Very close to being good, but the author got too many details wrong. There were some red flags that could have been overlooked if everything else was better written. I stopped reading because the plot was too simple and slow paced. Also, this is a book about the characters, so there was very little time dedicated to developing the plot. And the characters were not that interesting.

- poor side characters
- weak plot
+ mostly a refreshing take on werewolves stories
+ well written first person narrative

SUMMARY

Elena is a werewolf living in Toronto. She had many hardships growing up, she lost her parents when she was young and had some bad experiences with her many foster parents. At college she met and fell in love with Clayton, the man who would later bite her, turning her into a werewolf against her will.

With her new found condition, she is unable to continue living among normal humans. She has violent urges and can't yet control her transformation. So she lives a life of isolation with the other pack members, the only other humans she is allowed to interact with.

In time she becomes a vital part of the pack. She is the one with the best nose for picking up scents, and so she becomes the pack's best tracker, and gets assigned the responsibility to keep tabs on the werewolves outside the pack, known as “muts”. Her job is to keep the pack safe from outsiders, and she monitors those muts to see if they are living without bringing attention from the outside world, killing humans and other things that would endanger the pack's continuing existence.

After a traumatic incident, she abandons the pack and goes out to live alone in the big city.

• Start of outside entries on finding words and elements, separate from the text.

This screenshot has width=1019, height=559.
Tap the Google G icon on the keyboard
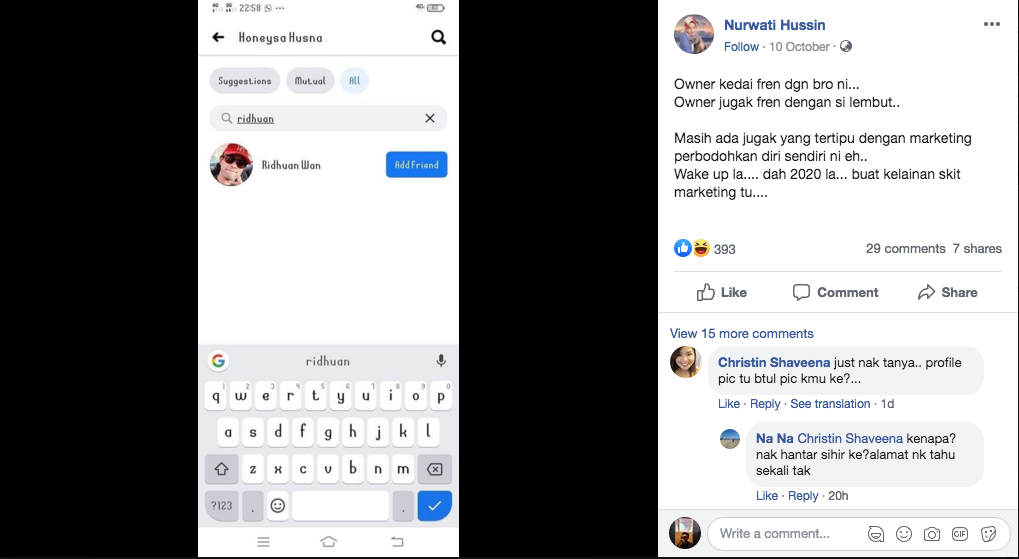pos(218,361)
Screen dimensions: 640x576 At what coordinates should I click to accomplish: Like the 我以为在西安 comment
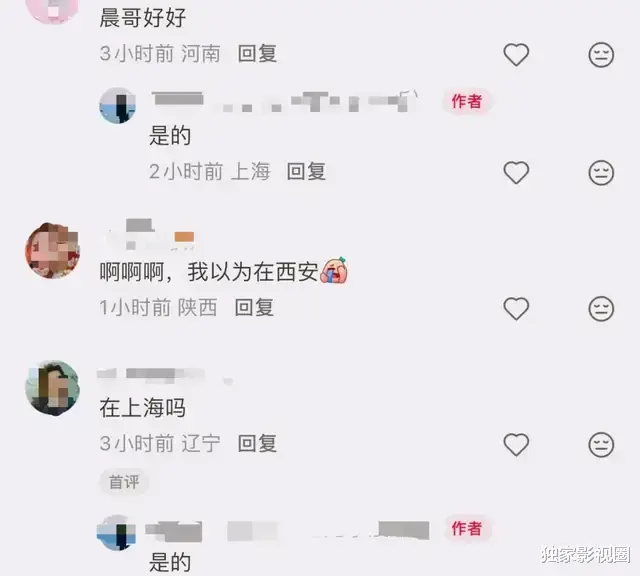pos(516,308)
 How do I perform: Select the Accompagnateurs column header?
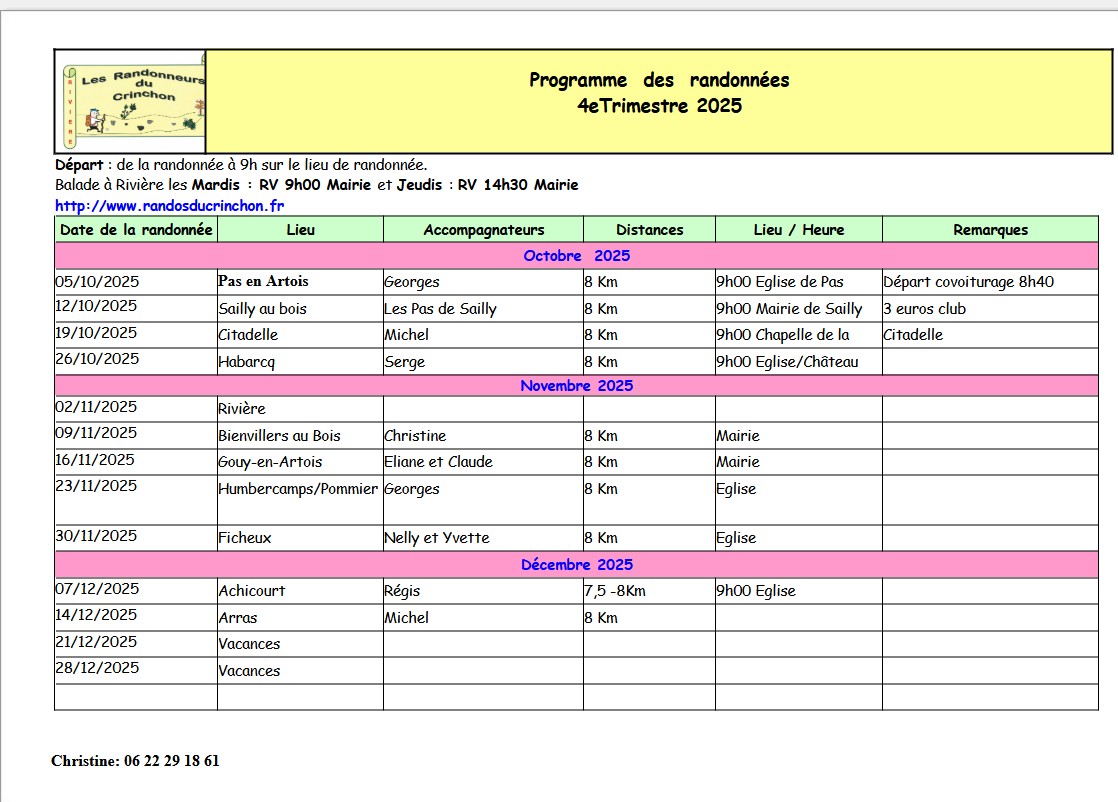483,230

There she meets a boyfriend and manages to get a decent life for herself. One year after her depart, her ex pack leader asks her to come back to the pack's home in a small and isolated town.

There she meets her old fiancee Clayton again. She hates him, but cannot resist their physical attraction. He betrayed her, condemning her to a life of horrors, but he is devout to her, and he has always been there for her in her whenever she needed him. He is still in love with her and a sort of relationship is rekindled by her returning home.

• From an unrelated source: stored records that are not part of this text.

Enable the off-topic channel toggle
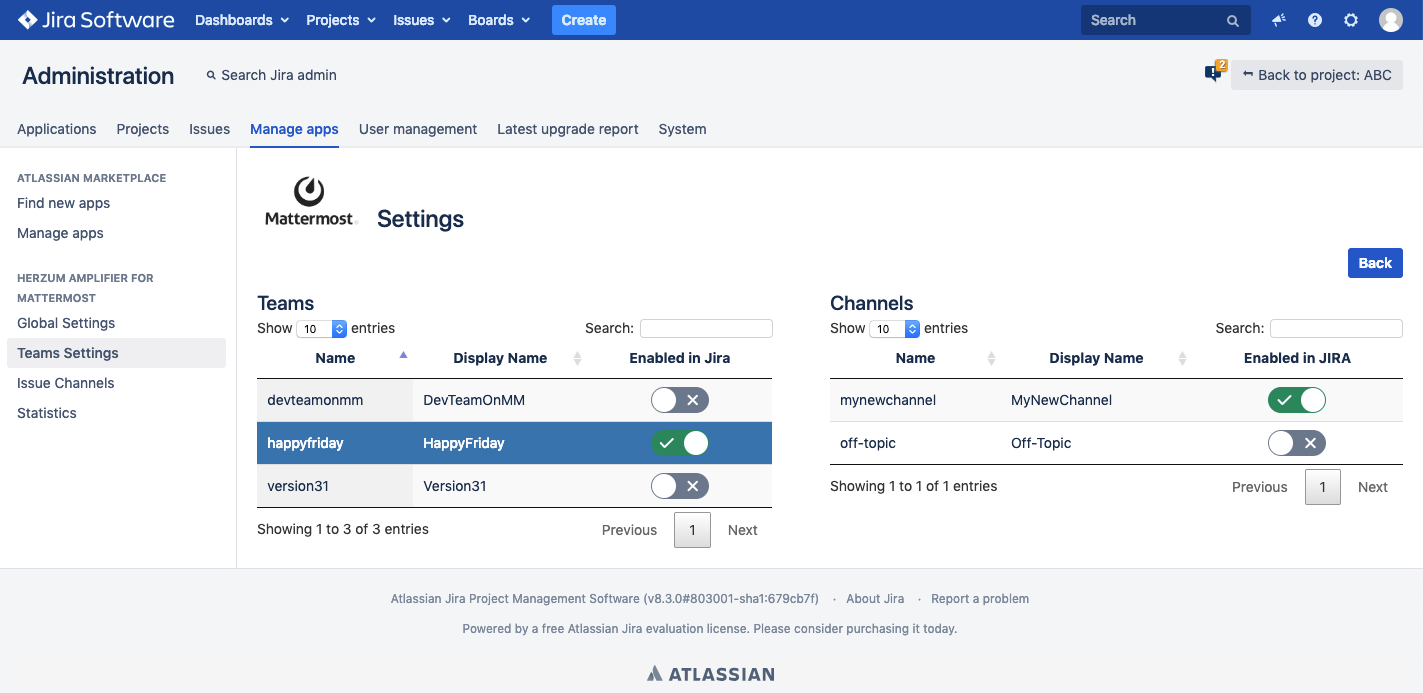This screenshot has width=1423, height=693. pos(1296,444)
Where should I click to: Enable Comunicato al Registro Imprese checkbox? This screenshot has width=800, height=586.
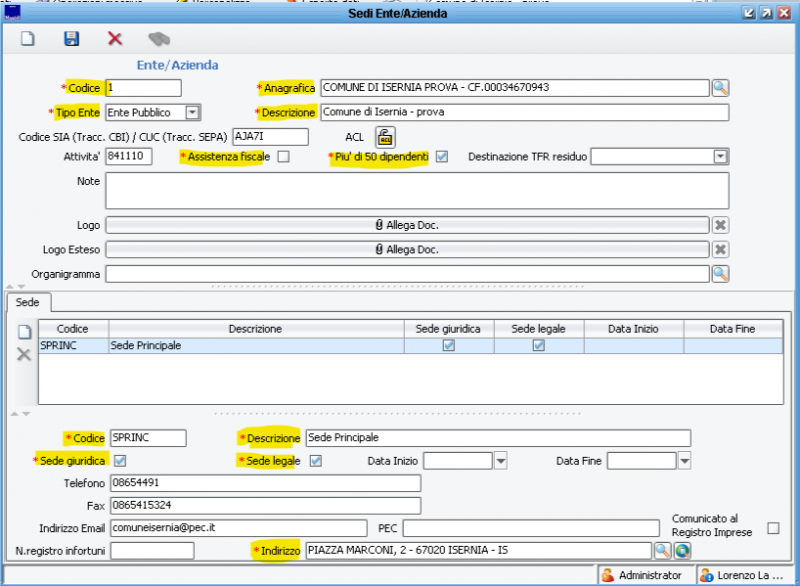[x=772, y=528]
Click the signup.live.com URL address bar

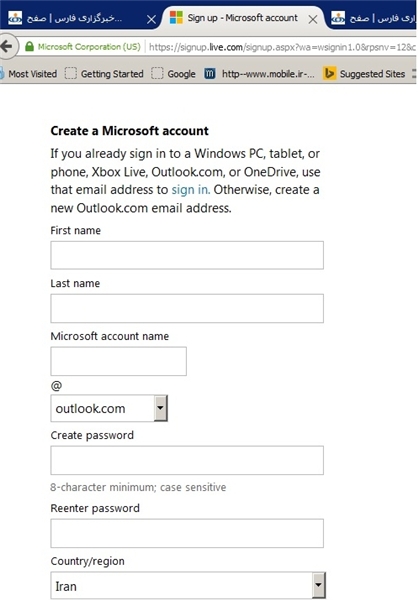281,47
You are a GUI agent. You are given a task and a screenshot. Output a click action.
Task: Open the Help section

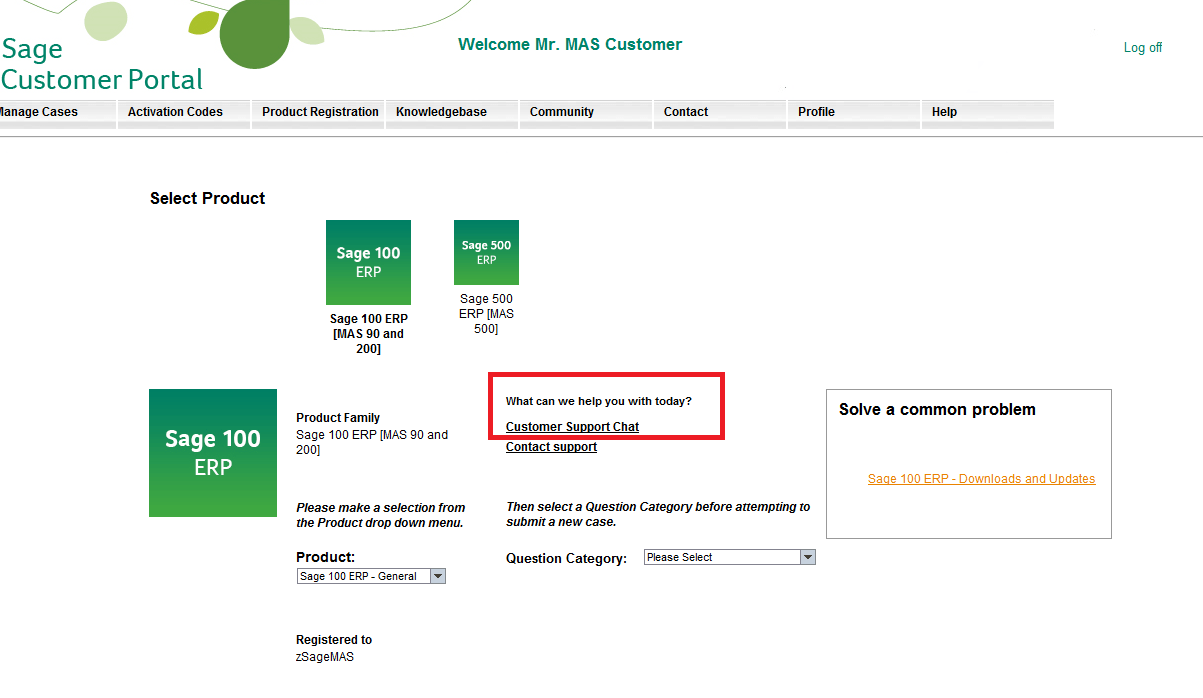(944, 112)
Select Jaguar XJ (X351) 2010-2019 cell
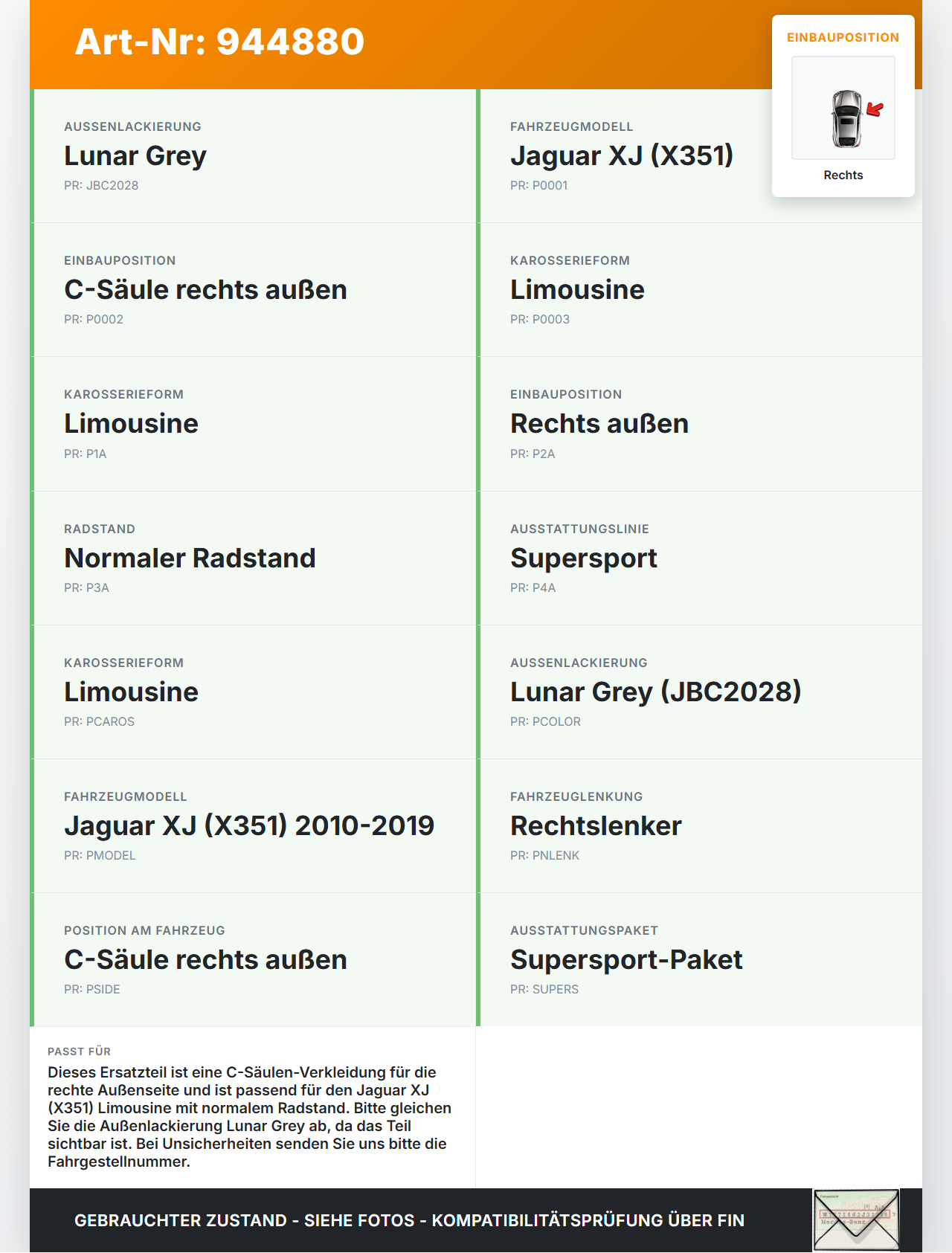Screen dimensions: 952x1253 [x=253, y=826]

The reason for her return is that the pack, her former pack according to herself, is in trouble. A body has been found in their private property, a large patch of land that they pay a good amount of money to prevent outsiders from getting in. Investigations lead them to the culprit, a psychopath who was a serial killer when human. They kill him, but soon learn that he was not alone. There is a group of muts organizing order to destroy the pack, in order to gain their lands. There is some confrontations, the police gets involved, more bodies shows up, werewolves get killed on both sides.


ANALYSIS

The book starts with a prologue. I'm on the group of people who dislike prologues, but it was decent enough. Then we learn about our protagonist Elena, who lives in a constant state of victimhood: “Oh I'm a werewolf, one of only 30 in the whole world. I have superpowers that make me different from everyone else, and because of that I have no social skills, cannot get a boyfriend and live in constant pain. Poor me”.

In spite of her lack of social skills, she does get a boyfriend, nothing special about how that happened. She was there, he was there. He was insistent and that's it.

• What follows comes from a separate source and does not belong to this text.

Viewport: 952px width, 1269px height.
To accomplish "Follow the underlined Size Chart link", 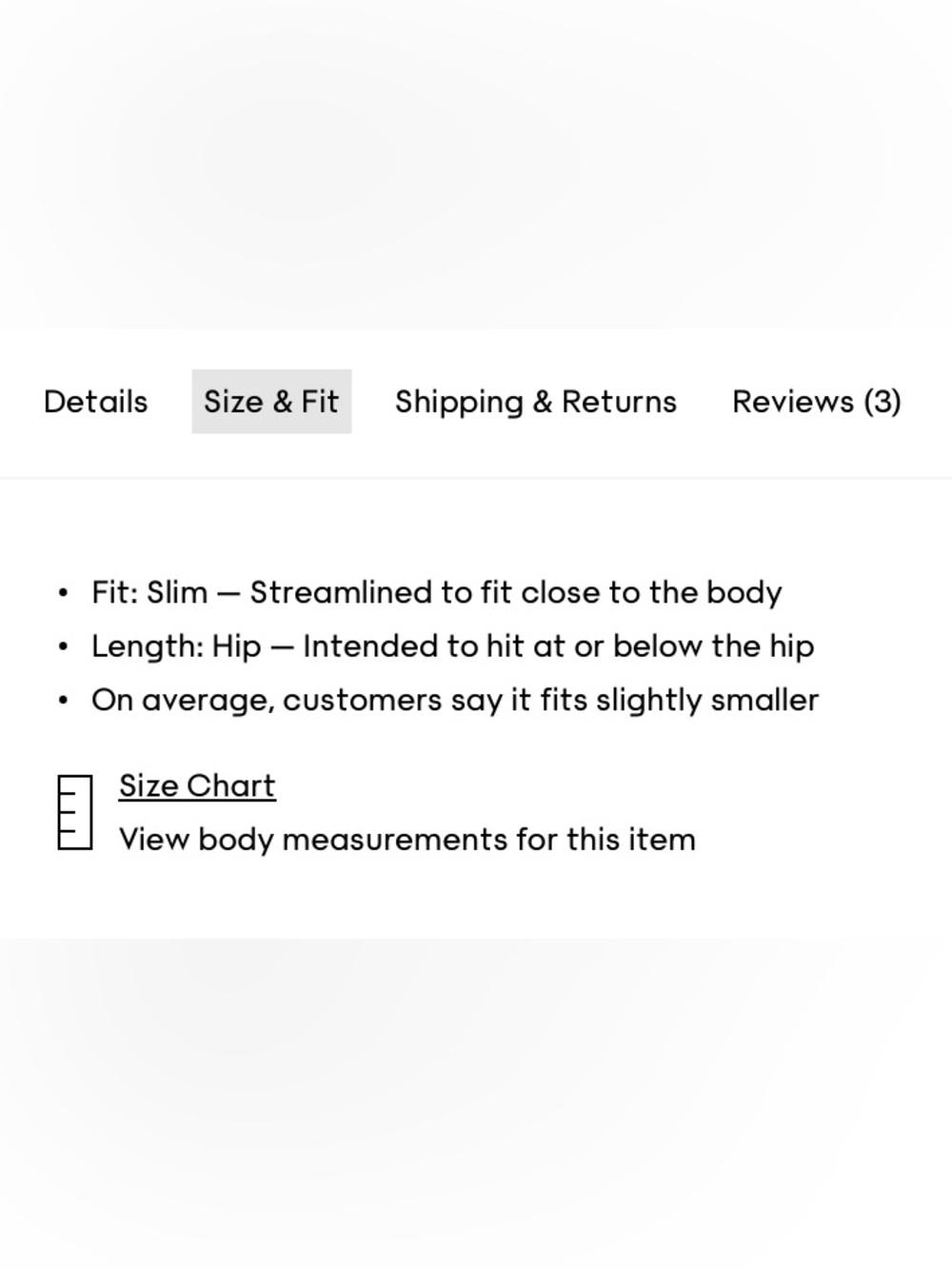I will (x=197, y=786).
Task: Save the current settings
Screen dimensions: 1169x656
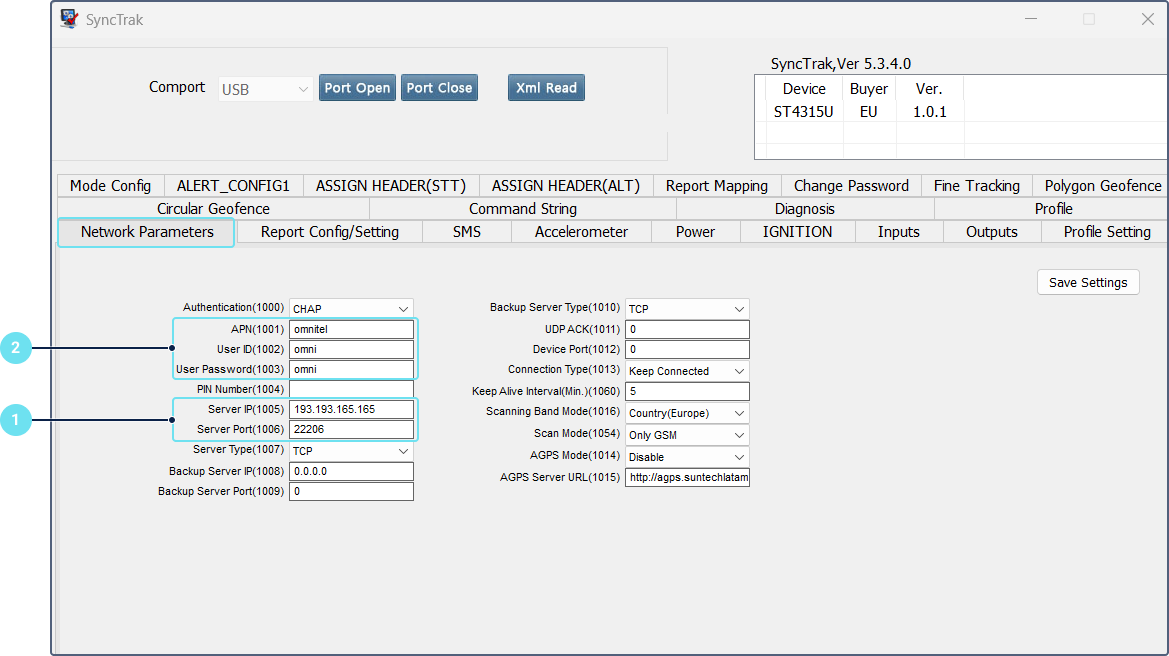Action: pos(1088,283)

Elena behaves like an immature brat. That's fine if she is supposed to grow as a person by the end of the book and maybe overcome that, or become less “bratty”. One example, she accuses her ex fiancee, who may have many flaws, of lying to her, even though he has never lied to her about anything, as he points out. She is hostile to the pack leader, the man who took her in and treated her like a daughter. She betrays her boyfriend, and convinces herself that's alright. She delays helping out the pack and impose conditions for her help.

When she arrives at the pack headquarters, we get a major info dump in the form of a book of werewolves. The way to introduce characters is not to read them from a list of names and descriptions.

Becoming a werewolf is very cliche: you get bitten, you're it. I like the “revised” version much better, the one used by Patrica Briggs. It should be something brutal and rare. The easiness of contracting lycanthropy brings up too much inconsistencies and unneeded forced moments in the story.

Case and point, the plot was about a group of muts trying to destroy the pack. They did that by creating new werewolves. So consider, I can bite hundreds of people and enlist them into my army to destroy a 5 werewolves pack, while they take the “high road” and keep the “curse” to themselves.

On the positive notes, we can see the inception of Patrica Brigg's Marrok idea, one werewolf alpha who controls all the others, more through cunning then brute force. The sex scenes were good as well, there was no self righteous prudishness and they were neither unnecessarily explicit.

I almost made it through the end, but the story got too boring to continue, and I wasn't in love with any of the characters. All I could think about is “not Mercy Thompson” when reading it.